`gossip`: Efficient Communication Primitives for Multi-GPU Systems

Gossip supports scatter, gather and all-to-all communication. To execute one of the communication primitives a transfer plan is needed. Use the provided scripts to generate optimized plans for your specific NVLink topology. The plans directory contains optimized plans for typical 4 GPU configurations (P100 and V100) as well as 8 GPU DGX-1 Volta. If no transfer plan is provided gossip will fall back to the default strategy using direct transfers between GPUs.

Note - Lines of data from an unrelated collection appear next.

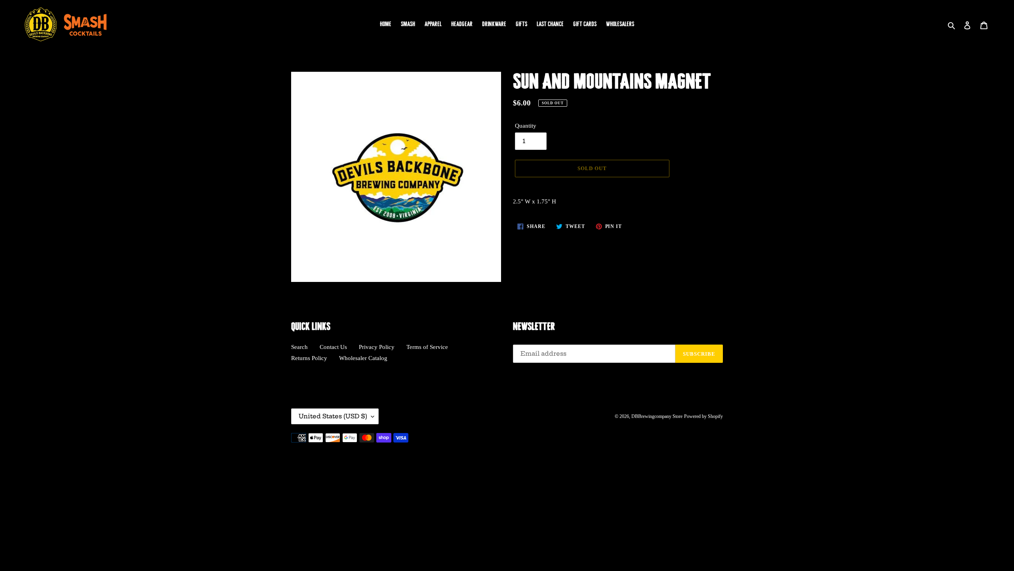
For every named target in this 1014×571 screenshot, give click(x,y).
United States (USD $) (333, 416)
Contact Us (333, 347)
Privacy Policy (377, 347)
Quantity (525, 126)
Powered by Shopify (703, 416)
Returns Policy (309, 358)
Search (299, 347)
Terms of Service (427, 347)
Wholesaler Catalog (363, 358)
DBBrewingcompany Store (656, 416)
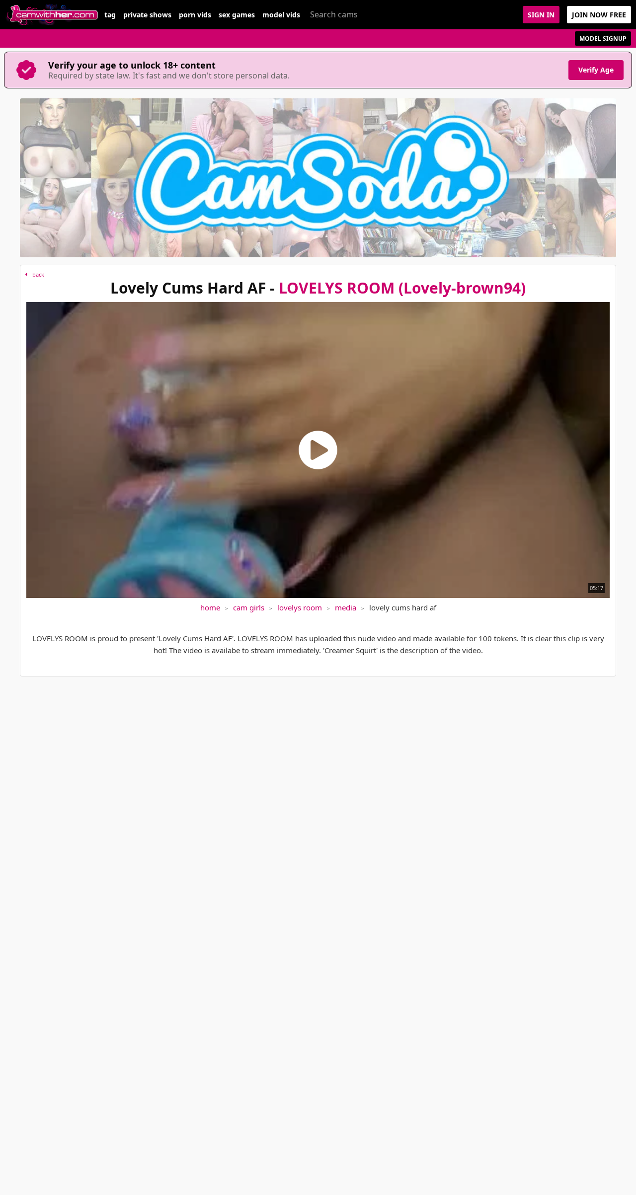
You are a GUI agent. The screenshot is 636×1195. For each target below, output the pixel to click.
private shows (147, 14)
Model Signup (603, 38)
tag (110, 14)
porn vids (195, 14)
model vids (281, 14)
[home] (52, 14)
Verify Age (596, 70)
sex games (237, 14)
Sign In (541, 14)
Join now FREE (599, 14)
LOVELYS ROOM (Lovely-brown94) (402, 288)
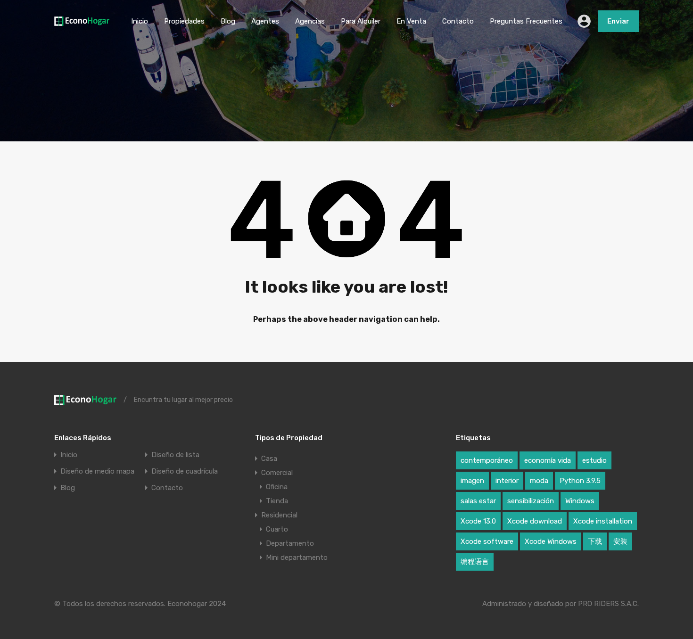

Gossip was presented at ICPP '19.

Using gossip

To use gossip clone this repository and check out the submodule hpc_helpers by calling git submodule update --init include/hpc_helpers. Include the header gossip.cuh in your project which provides all communication primitives. To parse transfer plans make use of the plan parser which can be compiled as a separate unit like in the example Makefile.

Examples

The example execute.cu executes gossip's communication primitives on uniformly distributed random numbers. The data is first split into a number of chunks corresponding to the number of GPUs (multisplit). The chunks sizes are displayed as a partiton table (row=source GPU, column=target GPU). Then the data is transferred between the GPUs according to the provided transfer plan. At the end it validates if all data reached the correct destinations.

The example simulate.cu allows to run the multi-GPU example above simulated on a single GPU.

Build example

Compile the example using the provided Makefile by calling git submodule update --init && make.

Requirements:

CUDA >= 9.2
GNU g++ >= 5.5 compatible with your CUDA version
Python >= 3.0 including
- Matplotlib
- NumPy

Run example

./execute (all2all|all2all_async) <transfer plan> [--size <size>] [--memory-factor <factor>]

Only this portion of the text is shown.